Okay sports fans... here's the Indy answer to
this.
AFC East
New England = Belloq (It seems like he's always winning... Which everybody resents.)
New York Jets = Monkey Man (You've got style... but not a lot of screen time.)
Buffalo = Whoever Shia Labeouf is in Indy IV (Young talent is good. But is it enough?)
Miami = Colonel Vogel (That old guy might have some fight left in him...)
AFC North
Baltimore = Hovitos (They'll keep you from what you want, but their weapons are wildly inaccurate.)
Pittsburgh = Marcus Brody (Can he overcome recent buffoonery and return to his former glory?)
Cincinnati = Thuggee slave (Never let imprisonment keep ya down!)
Cleveland = Dietrich (Bad, but mostly unmemorable).
AFC South
Colts = Young Indiana (There's really no reason he should have survived... but he's the hero.)
Jaguars = Mola Ram (Sudden personnel changes are his specialty.)
Houston = Toht (Scary but worthless in a fair fight.)
Tennessee = Short Round (The Young fella had a surprising amount of success.)
AFC West
San Diego = German Mechanic (Clearly superior, but those little lapses in concentration hurt. BIG TIME.)
Denver = Henry Jones Sr. (Well, I guess your plans make sense to YOU.)
Kansas City = Marion (How can you go on after taking that many shots?)
Oakland = Grail Knight (Regarding those QBs... "You must choose... but choose wisely.")
NFC East
Dallas = Elsa (Hot.
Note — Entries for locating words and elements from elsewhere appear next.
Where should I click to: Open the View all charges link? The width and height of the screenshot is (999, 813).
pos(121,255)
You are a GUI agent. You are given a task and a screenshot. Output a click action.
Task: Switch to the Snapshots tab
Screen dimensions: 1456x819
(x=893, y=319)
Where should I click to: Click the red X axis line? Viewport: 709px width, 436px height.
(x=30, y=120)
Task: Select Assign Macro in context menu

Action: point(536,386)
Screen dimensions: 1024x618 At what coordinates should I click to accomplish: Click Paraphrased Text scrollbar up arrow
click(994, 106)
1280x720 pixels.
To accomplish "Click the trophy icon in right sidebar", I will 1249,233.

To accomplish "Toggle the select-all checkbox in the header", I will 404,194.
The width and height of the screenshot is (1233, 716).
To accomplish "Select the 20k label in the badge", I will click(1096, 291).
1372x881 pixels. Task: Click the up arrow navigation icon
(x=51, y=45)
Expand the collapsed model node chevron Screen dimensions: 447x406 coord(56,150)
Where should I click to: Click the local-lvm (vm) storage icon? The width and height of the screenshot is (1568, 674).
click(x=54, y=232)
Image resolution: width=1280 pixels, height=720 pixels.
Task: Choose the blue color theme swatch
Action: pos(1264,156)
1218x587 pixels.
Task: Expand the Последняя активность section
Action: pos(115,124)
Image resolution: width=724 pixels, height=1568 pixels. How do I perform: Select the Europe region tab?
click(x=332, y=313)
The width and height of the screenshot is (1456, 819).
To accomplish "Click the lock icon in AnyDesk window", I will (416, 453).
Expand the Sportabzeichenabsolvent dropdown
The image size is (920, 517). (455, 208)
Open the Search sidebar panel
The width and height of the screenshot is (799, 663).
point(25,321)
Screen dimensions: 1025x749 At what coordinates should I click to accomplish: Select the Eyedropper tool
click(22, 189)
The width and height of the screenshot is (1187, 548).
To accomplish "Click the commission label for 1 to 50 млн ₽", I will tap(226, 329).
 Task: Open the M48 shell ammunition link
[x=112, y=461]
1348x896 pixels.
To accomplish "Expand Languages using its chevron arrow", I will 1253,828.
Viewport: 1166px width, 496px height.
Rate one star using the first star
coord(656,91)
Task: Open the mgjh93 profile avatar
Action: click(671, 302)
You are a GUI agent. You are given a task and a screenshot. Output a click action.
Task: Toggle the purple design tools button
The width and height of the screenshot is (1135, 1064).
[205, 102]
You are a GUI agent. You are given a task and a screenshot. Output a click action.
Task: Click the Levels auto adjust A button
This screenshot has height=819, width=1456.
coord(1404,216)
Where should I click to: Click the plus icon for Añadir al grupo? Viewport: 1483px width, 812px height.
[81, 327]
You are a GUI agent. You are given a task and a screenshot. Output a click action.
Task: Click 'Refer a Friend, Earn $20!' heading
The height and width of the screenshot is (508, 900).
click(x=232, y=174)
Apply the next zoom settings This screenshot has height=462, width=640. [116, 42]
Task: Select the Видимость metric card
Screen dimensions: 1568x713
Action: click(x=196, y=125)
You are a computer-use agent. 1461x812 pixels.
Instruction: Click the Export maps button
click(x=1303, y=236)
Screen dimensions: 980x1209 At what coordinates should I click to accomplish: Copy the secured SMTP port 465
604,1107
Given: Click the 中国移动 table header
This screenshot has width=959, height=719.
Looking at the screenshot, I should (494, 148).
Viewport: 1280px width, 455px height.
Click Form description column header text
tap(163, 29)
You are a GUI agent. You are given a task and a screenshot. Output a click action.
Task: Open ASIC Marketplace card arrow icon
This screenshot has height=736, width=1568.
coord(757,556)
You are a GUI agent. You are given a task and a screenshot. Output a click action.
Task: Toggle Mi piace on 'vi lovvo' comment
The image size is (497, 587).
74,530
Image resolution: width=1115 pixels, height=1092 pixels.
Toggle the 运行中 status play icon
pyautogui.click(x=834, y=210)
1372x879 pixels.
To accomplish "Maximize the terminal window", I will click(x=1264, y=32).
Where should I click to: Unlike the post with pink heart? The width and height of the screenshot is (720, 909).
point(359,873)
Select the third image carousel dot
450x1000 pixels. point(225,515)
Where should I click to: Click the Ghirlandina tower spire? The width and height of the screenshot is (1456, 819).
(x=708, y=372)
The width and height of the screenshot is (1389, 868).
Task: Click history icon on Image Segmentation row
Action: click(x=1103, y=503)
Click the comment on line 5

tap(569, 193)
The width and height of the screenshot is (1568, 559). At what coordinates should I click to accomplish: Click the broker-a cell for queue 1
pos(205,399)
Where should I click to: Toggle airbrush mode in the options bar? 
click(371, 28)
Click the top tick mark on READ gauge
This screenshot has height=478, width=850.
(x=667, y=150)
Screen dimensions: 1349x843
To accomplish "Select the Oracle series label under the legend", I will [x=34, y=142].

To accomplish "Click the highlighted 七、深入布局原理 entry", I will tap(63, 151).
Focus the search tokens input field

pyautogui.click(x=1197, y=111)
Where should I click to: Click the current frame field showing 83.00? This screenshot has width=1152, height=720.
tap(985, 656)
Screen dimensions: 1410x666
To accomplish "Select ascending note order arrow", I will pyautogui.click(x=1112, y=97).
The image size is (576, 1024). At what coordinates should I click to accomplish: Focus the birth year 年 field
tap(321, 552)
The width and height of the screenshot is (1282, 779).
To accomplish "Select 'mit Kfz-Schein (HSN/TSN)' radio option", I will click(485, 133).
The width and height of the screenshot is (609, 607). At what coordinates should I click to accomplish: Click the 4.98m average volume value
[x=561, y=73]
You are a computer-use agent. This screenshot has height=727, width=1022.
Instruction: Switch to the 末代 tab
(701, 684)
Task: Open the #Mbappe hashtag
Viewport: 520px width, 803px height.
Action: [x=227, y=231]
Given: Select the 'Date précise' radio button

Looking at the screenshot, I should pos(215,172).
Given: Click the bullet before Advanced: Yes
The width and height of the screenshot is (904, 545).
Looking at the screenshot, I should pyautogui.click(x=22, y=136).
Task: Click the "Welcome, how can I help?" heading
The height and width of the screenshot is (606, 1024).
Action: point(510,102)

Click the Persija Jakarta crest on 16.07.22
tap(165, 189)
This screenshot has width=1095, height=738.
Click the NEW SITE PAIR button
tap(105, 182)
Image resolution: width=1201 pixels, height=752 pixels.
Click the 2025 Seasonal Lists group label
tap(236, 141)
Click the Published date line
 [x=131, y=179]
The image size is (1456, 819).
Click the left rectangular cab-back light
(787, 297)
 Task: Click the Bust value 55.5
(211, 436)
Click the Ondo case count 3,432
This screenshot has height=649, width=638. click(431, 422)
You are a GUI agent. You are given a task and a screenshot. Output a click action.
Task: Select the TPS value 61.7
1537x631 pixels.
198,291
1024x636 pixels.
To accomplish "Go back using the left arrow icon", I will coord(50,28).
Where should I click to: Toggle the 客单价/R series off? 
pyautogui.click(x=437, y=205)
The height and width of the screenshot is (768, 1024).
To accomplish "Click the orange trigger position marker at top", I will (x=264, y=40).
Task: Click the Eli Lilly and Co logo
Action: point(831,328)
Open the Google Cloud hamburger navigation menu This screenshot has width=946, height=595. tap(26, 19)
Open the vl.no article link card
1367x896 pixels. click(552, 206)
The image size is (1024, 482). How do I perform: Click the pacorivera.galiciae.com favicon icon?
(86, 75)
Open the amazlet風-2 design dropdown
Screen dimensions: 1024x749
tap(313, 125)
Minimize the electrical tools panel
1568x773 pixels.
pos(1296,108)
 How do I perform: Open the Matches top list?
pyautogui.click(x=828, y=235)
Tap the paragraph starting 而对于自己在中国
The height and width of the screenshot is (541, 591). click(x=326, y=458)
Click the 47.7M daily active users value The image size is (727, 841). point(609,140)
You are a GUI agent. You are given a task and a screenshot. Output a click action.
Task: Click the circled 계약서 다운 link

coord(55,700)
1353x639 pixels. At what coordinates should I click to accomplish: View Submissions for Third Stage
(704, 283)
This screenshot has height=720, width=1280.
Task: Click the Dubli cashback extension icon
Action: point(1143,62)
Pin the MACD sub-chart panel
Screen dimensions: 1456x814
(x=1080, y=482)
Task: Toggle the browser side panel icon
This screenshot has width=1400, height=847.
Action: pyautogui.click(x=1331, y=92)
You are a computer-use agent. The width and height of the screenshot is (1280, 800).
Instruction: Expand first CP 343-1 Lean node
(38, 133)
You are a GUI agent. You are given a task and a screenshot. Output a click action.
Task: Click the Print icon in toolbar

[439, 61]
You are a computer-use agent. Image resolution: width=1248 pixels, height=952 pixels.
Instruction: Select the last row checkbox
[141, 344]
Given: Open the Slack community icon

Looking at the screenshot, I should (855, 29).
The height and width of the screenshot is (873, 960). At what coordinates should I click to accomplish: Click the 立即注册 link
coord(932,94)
But man... those slippery fingers can kill you.)
Philadelphia = Lao Che (Intimidating, but his team is injury prone.)
New York Giants = Willie Scott (Got a few things going... but the incessant whining makes everybody crazy.)
Washington = Mustached Merchant (Spends money on some very questionable things.)
NFC North
Chicago = Republic of Hatay Tank Crew (Squashes everything flat, but couldn't hit the broad side of a barn.)
Minnesota = Weber (Mustached and totally irrelevant.)
Green Bay = Forrestal ("He was good... he was very good.")
Detroit = Venice Librarian (C'mon, nobody's THAT stupid...)
NFC South
New Orleans = Kazim (Earlier, he came out of nowhere with surprising effectiveness. But is he in for a tragic fate?)
Carolina = Wu Han (Pretty effective, but dies too soon.)
Tampa Bay = Kali Victim (Everyone's happy to see him, but for all the WRONG reasons.)
Atlanta = Big Thugee Guard (We're all watching your inescapable, slow-motion demise with morbid fascination.)
NFC West
Seattle = Tough Sergeant (Took a terrific punishment last year. But can he take the wheel?)
St. Louis = Cairo Swordsman (Dangerous, but surprisingly easy to kill.)
Arizona = Maharajah (The flashy kid hasn't got it done for you so far...)
San Francisco = Chen (How's that hand?)